Relation between ALC and treatment outcome
In a univariate analysis, ALC ≥ 500 cells/μl was significantly associated with a superior OS: the 5-year OS estimate was 95.0% ± 1.2% versus 82.4% ± 6.8% for patients with ALC values lower than 500 cells/μl (P = .023) (Fig. 1a); ALC was also significantly related to OS when analyzed as a continuous variable (P = .029). Among other factors included in the analysis, age (P < .001), MRD status (P < .001), leukemic cell lineage (P = .029), and initial risk group (P = .001) were predictive of OS (Table 2). Age (P = .005), MRD status (P < .001), leukemic cell lineage (P = .002), initial risk group (P < .001), and leukocyte count at diagnosis (P = .040 when analyzed as a continuous variable) were also significantly associated with EFS (Table 2).
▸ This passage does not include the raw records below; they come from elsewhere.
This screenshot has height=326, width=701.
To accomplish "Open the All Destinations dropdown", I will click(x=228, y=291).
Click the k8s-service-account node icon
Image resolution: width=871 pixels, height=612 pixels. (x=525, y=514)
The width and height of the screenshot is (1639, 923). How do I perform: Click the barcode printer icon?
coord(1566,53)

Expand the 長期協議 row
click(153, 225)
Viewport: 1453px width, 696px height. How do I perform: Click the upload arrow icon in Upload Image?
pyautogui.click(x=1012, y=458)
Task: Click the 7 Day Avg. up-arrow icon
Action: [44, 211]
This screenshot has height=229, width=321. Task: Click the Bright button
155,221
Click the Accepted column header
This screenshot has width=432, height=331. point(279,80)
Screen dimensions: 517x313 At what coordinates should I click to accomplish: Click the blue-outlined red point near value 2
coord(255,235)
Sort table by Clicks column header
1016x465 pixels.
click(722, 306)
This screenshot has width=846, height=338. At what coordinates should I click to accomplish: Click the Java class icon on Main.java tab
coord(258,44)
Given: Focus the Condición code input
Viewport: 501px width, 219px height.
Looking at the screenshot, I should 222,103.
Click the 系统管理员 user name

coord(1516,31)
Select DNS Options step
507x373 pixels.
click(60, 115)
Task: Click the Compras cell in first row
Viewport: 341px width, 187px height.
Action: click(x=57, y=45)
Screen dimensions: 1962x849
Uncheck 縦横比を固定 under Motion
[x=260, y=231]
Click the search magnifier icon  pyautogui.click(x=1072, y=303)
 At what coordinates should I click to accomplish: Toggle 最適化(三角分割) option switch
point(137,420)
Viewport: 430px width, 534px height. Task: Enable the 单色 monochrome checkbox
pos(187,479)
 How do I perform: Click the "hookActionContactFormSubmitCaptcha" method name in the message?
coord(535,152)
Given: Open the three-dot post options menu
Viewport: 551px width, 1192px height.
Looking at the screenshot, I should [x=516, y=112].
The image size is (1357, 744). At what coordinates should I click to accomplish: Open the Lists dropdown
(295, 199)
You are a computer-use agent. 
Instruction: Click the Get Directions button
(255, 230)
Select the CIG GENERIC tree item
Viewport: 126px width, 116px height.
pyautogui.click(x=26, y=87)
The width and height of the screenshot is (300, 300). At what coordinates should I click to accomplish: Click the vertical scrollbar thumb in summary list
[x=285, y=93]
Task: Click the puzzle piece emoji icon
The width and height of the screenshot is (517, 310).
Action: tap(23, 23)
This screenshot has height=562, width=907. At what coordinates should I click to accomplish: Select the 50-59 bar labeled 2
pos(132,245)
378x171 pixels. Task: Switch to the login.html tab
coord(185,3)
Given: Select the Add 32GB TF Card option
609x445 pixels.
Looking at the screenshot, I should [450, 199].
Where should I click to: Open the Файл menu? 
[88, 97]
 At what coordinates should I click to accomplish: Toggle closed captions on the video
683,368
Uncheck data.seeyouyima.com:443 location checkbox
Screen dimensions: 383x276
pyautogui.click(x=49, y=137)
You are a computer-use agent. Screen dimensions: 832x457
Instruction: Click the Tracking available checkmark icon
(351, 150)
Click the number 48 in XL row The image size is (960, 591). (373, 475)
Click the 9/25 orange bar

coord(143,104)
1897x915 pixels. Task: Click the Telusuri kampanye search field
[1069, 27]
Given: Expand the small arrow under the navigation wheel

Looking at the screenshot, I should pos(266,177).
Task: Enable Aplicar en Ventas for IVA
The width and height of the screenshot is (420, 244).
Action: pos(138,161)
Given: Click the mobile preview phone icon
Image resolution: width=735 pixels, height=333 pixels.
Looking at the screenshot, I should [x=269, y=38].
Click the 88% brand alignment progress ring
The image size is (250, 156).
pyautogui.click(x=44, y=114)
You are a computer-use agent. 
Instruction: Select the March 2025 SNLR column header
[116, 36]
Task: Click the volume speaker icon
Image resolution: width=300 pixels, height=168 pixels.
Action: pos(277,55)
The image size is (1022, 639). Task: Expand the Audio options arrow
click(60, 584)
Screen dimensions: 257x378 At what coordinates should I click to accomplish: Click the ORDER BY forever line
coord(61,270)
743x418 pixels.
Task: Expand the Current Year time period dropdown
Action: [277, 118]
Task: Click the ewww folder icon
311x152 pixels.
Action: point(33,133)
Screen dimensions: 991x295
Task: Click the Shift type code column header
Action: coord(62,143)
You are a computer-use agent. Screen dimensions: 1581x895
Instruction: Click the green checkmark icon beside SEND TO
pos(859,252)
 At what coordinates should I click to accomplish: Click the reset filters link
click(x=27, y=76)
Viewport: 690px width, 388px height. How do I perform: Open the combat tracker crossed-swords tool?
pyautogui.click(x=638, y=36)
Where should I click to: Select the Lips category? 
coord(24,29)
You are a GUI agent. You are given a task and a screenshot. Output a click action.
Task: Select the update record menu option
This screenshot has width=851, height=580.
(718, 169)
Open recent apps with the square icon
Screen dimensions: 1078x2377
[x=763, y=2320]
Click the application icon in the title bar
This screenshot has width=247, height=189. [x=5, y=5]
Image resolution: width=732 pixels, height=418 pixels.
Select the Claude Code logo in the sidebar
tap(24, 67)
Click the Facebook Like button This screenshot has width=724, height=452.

However, ALC was not significantly associated with EFS: the 5-year EFS estimates for patients with ALC values greater or lower than 500 cells/μl were 88.0% ± 1.8% vs. 76.5% ± 7.6%, respectively (P = .053; Fig. 1b); likewise, ALC lacked prognostic significance if analyzed as a continuous variable (P = .092).
Figure 1.
Overall survival (a) and event-free survival (b) according to ALC at the end of remission induction therapy.
Table 2.
Univariate Analysis of Event-Free and Overall Survival
| Variable | n | Event-free survival | Overall survival | ||
|---|---|---|---|---|---|
| Hazard Ratio (95% CI) | P-value | Hazard Ratio (95% CI) | P-value | ||
| ALC (continuous) | 399 | 1.00 (1.00, 1.00) | .092 | 1.00 (1.00, 1.00) | .029 |
| ALC (< 500 cells/μl vs. ≥ 500 cells/μl) | 34 vs. 365 | 2.10 (0.99, 4.46) | .053 | 2.82 (1.15, 6.91) | .023 |
| Age at diagnosis (1–9 vs. ≥ 10 years) | 295 vs. 107 | 0.46 (0.26, 0.79) | .005 | 0.22 (0.11, 0.46) | <.001 |
| Leukocyte count at diagnosis (continuous) | 402 | 1.00 (1.00, 1.00) | .040 | 1.00 (1.00, 1.00) | .826 |
| Leukocyte count at diagnosis (< 50 vs. ≥ 50 × 103/μL) | 295 vs. 107 | 0.68 (0.38, 1.19) | .175 | 0.71 (0.33, 1.52) | .375 |
| Leukocyte count at end of induction (continuous) | 397 | 0.96 (0.83, 1.12) | .605 | 1.04 (0.94, 1.15) | .447 |
| ANC at end of induction (continuous) | 396 | 1.00 (1.00, 1.00) | .519 | 1.00 (1.00, 1.00) | .024 |
| Platelets at end of induction (continuous) | 398 | 1.00 (1.00, 1.00) | .354 | 1.00 (1.00, 1.00) | .270 |
| MRD (Negative vs. Positive) | 321 vs. 77 | 0.223 (0.13, 0.39) | < .001 | 0.17 (0.08, 0.35) | <.001 |
| Lineage (B vs. T) | 339 vs. 63 | 0.39 (0.22, 0.70) | .002 | 0.42 (0.19, 0.92) | .029 |
| Initial risk group (low vs. standard/high) | 225 vs. 177 | 0.25 (0.14, 0.46) | < .001 | 0.27 (0.12, 0.61) | .001 |
ALC, absolute lymphocyte count; ANC, absolute neutrophil count; MRD, minimal residual disease
In a multivariable Cox proportional hazards regression model that included age, leukocyte count at diagnosis, leukemic cell lineage, initial risk group, and MRD at the end of induction, ALC, whether analyzed as a categorical (P = .362, Table 3) or continuous (P = .234, data not shown) variable, was not associated with OS. We also performed a multivariable analysis that included ANC in the Cox model. However, the inclusion of ANC in the model did not change the results—ALC was not significantly associated with OS. Similarly, ALC was not significantly associated with EFS when analyzed as a categorical (P = .930, Table 3) or continuous (P = .506, data not shown) variable. In the multivariable analyses, MRD remained significantly associated with OS and EFS (P < .001); age was associated with OS (P = .005) and initial risk group with EFS (P = .003). To assess whether ALC may provide useful prognostic information in settings in which MRD measurement is not possible, the multivariable analyses were repeated without MRD in the model. In these analyses, ALC was not significantly associated with OS (P = .176) or EFS (P = .534).
Table 3.
Multivariable Cox Proportional Regression Model (ALC as a categorical variable)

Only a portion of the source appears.